▸ Exercise prompt
Please print the entries below exactly, from the line with "Instruction: Open the" through the line with "Task: Open the Volunteers navigation item", including both of those lines and leaving out all others.

▸ Exercise materials
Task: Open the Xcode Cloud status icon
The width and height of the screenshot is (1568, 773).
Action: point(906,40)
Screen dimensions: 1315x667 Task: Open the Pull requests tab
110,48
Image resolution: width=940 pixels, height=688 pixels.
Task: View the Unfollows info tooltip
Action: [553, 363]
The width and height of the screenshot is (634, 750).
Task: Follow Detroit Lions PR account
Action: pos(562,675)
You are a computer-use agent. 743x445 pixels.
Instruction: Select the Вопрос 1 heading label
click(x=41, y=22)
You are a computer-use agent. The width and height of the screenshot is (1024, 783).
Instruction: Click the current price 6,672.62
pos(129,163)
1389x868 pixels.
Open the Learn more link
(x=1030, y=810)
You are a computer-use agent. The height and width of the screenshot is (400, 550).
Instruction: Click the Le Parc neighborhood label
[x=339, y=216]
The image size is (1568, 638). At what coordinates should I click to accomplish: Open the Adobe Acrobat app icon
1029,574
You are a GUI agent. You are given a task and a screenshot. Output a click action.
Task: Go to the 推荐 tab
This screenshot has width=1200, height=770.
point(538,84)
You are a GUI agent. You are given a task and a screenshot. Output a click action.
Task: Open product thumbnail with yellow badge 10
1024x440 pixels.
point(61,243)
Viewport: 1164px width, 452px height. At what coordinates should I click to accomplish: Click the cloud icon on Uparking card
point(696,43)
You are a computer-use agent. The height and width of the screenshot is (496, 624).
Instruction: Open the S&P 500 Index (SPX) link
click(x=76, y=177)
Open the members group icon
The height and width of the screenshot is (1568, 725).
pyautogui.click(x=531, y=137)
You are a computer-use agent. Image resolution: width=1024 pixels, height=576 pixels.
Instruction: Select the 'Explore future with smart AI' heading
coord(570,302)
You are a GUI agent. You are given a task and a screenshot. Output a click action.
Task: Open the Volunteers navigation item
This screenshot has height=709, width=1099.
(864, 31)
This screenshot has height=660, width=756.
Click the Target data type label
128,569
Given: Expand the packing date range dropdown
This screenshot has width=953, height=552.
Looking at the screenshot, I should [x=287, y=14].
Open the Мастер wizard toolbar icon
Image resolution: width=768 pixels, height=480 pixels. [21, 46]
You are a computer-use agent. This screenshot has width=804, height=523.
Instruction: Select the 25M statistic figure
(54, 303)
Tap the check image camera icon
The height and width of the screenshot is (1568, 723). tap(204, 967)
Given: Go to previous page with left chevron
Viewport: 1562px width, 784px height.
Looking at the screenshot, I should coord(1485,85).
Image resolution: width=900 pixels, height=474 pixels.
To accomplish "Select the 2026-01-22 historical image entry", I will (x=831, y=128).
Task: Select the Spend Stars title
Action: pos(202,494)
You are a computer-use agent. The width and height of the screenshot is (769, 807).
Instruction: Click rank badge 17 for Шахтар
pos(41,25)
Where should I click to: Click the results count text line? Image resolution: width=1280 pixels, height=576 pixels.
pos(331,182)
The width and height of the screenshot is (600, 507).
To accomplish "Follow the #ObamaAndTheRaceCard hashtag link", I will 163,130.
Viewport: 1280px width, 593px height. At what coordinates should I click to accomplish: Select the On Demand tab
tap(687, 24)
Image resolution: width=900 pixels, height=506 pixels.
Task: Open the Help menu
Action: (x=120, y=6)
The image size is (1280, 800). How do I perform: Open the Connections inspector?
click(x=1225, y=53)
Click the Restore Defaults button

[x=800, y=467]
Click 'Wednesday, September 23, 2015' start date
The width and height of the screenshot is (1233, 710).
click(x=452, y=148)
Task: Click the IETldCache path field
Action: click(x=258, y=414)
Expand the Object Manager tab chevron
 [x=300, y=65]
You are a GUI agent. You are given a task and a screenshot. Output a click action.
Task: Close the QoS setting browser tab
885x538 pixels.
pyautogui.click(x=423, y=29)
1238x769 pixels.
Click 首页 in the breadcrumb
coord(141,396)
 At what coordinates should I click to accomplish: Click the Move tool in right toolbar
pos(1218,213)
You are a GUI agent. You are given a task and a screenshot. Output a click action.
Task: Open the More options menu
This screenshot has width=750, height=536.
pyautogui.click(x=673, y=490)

▸ Answer box
Instruction: Open the S&P 500 Index (SPX) link
click(x=76, y=177)
Open the members group icon
The height and width of the screenshot is (1568, 725).
pyautogui.click(x=531, y=137)
You are a computer-use agent. Image resolution: width=1024 pixels, height=576 pixels.
Instruction: Select the 'Explore future with smart AI' heading
coord(570,302)
You are a GUI agent. You are given a task and a screenshot. Output a click action.
Task: Open the Volunteers navigation item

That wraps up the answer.